/aho-corasick

Implementation of the Aho-Corasick multiple pattern matching finite state automaton.

Primary LanguageJava

Aho-Corasick Automaton

Primarily based on these notes from the University of Kuopio, Finland.

Given a set of patterns (the dictionary) and an alphabet of valid symbols, this produces an automaton used to match any pattern in the dictionary against an input sequence of symbols. Each symbol of the input string must be in the alphabet.

I like to think of it as a mixture of KMP failure function method and DFA String matching, but now extended to a set of symbols rather than one specific symbol.

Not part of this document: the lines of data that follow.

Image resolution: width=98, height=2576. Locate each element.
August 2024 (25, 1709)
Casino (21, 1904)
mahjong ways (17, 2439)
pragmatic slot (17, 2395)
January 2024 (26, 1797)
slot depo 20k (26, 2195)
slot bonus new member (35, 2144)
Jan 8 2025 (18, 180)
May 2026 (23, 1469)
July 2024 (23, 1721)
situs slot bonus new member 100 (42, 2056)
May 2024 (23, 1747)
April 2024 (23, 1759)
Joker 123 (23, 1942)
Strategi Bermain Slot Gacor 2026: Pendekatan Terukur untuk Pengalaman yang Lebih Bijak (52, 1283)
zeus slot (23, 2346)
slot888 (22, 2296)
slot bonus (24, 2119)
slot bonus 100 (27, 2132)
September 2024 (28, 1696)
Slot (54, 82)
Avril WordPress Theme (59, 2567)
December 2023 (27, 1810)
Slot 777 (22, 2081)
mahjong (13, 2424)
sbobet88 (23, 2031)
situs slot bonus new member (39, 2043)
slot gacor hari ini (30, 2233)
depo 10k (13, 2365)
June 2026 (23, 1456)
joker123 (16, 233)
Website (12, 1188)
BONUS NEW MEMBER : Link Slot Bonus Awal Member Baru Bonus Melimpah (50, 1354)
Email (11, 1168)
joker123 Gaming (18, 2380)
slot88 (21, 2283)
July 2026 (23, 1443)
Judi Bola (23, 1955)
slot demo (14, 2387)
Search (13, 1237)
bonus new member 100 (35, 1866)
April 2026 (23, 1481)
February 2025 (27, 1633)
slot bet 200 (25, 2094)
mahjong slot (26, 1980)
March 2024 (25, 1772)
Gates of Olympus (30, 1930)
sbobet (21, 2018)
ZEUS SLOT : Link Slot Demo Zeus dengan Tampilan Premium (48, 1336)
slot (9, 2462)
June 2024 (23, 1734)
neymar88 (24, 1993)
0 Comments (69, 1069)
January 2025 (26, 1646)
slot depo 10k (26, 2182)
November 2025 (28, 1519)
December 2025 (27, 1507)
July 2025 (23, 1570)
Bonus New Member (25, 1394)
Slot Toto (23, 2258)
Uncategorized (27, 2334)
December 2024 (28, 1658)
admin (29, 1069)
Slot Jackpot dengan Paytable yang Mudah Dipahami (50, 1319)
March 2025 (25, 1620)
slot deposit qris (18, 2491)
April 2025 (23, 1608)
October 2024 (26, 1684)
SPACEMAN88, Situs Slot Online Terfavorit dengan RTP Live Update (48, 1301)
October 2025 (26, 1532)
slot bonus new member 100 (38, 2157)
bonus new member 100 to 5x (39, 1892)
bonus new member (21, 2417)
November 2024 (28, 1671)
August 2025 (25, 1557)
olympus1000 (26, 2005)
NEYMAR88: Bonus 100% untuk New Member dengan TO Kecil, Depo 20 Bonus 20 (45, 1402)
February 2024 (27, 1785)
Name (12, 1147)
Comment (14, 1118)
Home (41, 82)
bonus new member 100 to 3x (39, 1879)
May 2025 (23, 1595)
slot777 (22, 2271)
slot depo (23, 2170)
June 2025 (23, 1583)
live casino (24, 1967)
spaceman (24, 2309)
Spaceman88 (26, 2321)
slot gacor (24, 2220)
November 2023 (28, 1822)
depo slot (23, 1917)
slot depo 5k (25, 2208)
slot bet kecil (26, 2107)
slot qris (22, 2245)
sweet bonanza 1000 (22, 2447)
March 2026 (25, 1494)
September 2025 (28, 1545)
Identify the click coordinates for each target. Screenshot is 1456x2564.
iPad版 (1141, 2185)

Failure functions now have the option to fail to a state across the tree, creating a cross-edge rather than only failing to previous states in the current word being matched.

Running Time

Let n denote the sum of |p| for each pattern p in our dictionary. Let k denote the amount of symbols in our alphabet.

Construction

  • Phase 1 : Adding patterns to the keyowrd trie is O(|p|) for each pattern, thus O(n) overall.
  • Phase 2 : Adding gotos for the root node takes O(k)
  • Phase 3 : Building the failure states takes O(n) time for the BFS because we must visit each node in our automaton. Failure states, for all patterns (not for each), are followed ≤ n times. Overall this phase is O(n).

Searching a Text

Let m denote the amount of symbols in our text to search. At each step we can either follow a failure state or go to a child node. The amount of times we follow a failure state plus the amount of times we proceed to a child is O(m).

Overall, for construction and searching, it takes O(m + n + k).

Testing

My implementation is currently being applied to word searches, a somewhat practical use. To test simply

javac *.java
cat tests/in0 | java Solution

Currently, doesn't return the index of the word matched, but that would be easy enough to implement if the grid iterator were changed.

You can also print out the automaton using it's toString() method.

Example

Example below based on the dictionary: {he, his, hers, she}

Bold edges represent children (paths to follow when matching).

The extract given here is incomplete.